WD, a Western Digital company providing storage solutions, has introduced the new, redesigned My Passport Ultra portable hard drives and My Passport for Mac drives. With the My Passport line now in its 7th generation, the My Passport Ultra and My Passport for Mac portable hard drives are now available in capacities up to 3 TB and in four stylish colors – Classic Black, Brilliant White, Wild Berry and Noble Blue. WD is also introducing a new optional accessory – WD Grip Pack – a soft band, available in a variety of colors, which encircles the drive, offering consumers an easy way to personalise their My Passport drives.
“With more photos being taken than ever before, it’s critical to have a high capacity, reliable external storage solution that you can carry everywhere,” says Tony Tate, general manager and vice president of Content Storage Solutions at WD. “The latest generation My Passport drives deliver an easier automatic back-up experience, hardware-based encryption for security and higher capacities than ever before. Consumers can keep all their content in their pockets, while expressing their personal styles with the colours and WD Grip Pack.”
My Passport Ultra portable drives come in 3 TB, 2 TB, 1 TB and 500 GB capacities and feature 256-bit AES hardware encryption – delivering a high level of security with no impact to write-speed or CPU activity.
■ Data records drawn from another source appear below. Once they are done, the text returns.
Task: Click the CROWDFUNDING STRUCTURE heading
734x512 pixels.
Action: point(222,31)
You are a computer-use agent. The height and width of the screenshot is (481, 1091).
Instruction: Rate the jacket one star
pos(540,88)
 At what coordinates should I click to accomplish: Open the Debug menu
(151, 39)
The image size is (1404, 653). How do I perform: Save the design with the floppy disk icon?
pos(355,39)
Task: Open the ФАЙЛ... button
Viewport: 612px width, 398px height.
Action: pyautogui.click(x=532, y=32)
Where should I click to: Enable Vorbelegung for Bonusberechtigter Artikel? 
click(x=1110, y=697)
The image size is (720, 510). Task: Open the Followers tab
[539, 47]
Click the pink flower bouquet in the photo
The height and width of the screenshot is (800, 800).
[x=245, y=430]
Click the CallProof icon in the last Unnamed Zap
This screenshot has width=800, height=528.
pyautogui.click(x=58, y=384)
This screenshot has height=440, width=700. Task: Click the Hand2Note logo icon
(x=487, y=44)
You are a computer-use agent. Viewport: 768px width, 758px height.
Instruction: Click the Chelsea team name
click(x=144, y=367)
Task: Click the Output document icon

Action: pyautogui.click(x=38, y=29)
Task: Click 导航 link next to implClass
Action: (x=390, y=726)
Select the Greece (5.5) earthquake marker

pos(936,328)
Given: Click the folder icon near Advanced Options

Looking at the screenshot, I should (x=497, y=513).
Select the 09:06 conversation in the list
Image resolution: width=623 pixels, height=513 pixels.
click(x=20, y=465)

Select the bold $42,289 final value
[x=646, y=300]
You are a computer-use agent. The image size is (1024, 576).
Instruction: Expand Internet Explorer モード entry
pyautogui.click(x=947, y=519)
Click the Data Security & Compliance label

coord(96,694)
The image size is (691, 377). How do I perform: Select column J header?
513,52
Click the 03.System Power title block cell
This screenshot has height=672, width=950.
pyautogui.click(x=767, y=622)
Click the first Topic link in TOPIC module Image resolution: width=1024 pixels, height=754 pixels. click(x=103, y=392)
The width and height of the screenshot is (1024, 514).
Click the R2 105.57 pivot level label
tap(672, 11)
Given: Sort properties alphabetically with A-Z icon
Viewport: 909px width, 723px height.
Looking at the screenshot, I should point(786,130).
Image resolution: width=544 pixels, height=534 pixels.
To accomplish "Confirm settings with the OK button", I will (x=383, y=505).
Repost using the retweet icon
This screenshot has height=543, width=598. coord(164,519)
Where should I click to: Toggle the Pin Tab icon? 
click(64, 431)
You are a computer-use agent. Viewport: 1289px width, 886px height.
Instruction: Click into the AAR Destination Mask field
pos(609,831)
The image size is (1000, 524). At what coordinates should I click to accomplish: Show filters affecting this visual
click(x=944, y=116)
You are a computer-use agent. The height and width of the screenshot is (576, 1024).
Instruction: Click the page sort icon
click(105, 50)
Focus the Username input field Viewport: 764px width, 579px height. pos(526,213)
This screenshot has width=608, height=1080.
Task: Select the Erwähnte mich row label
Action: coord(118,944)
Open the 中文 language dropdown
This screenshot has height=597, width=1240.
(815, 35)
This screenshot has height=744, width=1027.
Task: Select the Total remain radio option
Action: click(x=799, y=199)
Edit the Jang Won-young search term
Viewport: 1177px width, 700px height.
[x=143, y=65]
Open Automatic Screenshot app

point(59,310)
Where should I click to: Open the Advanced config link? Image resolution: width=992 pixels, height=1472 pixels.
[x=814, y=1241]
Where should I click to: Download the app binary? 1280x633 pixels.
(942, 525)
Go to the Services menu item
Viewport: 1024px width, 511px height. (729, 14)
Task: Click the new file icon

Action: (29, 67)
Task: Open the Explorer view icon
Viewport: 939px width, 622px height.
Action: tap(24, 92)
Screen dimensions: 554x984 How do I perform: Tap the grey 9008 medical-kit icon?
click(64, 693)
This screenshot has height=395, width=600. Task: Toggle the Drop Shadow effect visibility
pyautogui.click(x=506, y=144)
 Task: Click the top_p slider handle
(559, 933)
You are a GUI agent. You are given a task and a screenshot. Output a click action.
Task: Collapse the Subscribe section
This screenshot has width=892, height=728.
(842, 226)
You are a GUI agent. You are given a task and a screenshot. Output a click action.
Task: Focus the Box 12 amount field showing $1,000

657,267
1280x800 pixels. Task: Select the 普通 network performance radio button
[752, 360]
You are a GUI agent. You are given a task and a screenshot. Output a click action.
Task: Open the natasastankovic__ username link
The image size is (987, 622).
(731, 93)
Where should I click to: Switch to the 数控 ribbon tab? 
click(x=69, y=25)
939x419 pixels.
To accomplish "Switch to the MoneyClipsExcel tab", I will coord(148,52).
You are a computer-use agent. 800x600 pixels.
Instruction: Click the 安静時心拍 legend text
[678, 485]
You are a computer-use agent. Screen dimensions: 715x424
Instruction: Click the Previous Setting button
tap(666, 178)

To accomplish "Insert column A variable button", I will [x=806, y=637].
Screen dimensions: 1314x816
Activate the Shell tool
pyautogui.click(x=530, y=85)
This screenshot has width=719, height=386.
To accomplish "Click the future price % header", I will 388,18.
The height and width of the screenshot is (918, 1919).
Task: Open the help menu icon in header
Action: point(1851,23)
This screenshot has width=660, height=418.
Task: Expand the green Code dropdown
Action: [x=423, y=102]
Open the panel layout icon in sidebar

If your My Passport Ultra falls into the wrong hands, the 256-bit AES hardware encryption protects users’ files, folders, photos, videos and music with a password known only to them. USB 3.0 compatibility provides fast data transfer rates of up to 5 gigabits per second, while being backwardly compatible with USB 2.0. My Passport for Mac portable drives are available in capacities of 3 TB, 2 TB, 1 TB and also feature 256-bit AES hardware encryption with USB 3.0 connectivity.
Says Anamika Budree, WD Branded Sales Manager – South Africa, “These redesigned My Passport Ultra portable hard drives and My Passport for Mac drives further confirms that WD understands the needs for consumer storage and the complexities facing the DAS market and users. As South African users consume more and more digital content, these portable drives are the perfect choice with options of higher capacities, increased features and functionality, while ensuring data is safely stored and protected.”
Sold separately, the WD Grip Pack accessory for My Passport Ultra is available in five colours (smoke, slate, grape, sky and fuchsia) and, when wrapped around one of the four colours of My Passport Ultra drives, enables consumers to create a total of twenty possible colour combinations. The WD Grip Pack comes with a colour-matched 18-inch flat USB 3.0 cable, creating a stylish complete solution.
My Passport Ultra’s built-in WD Backup software is a simple-to-use application with focus on reducing frustration when setting up a backup plan to preserve data. Since 31% of devices have had malware at some point, having your data safely backed up onto a secondary device like a My Passport drive is critical to preserving precious data.
Pricing and Availability
My Passport Ultra and My Passport for Mac portable drives will be available in South Africa in June 2015 from select retailers and distributors. My Passport Ultra and My Passport for Mac have a Manufacturer’s Suggest Retail Price (MSRP) ranging from R799.00 up to R2 399.00 inclusive of V.A.T. depending on capacity (3 TB capacity available next month). Both the My Passport Ultra and My Passport for Mac will offer a 3-year limited warranty. Terms and conditions of WD’s limited warranty may be found at support.wdc.com/warranty. WD Grip Pack accessories will be available in June and will have an MSRP of R150.00 inclusive of V.A.T. All pricing is subject to Rate of Exchange (RoE).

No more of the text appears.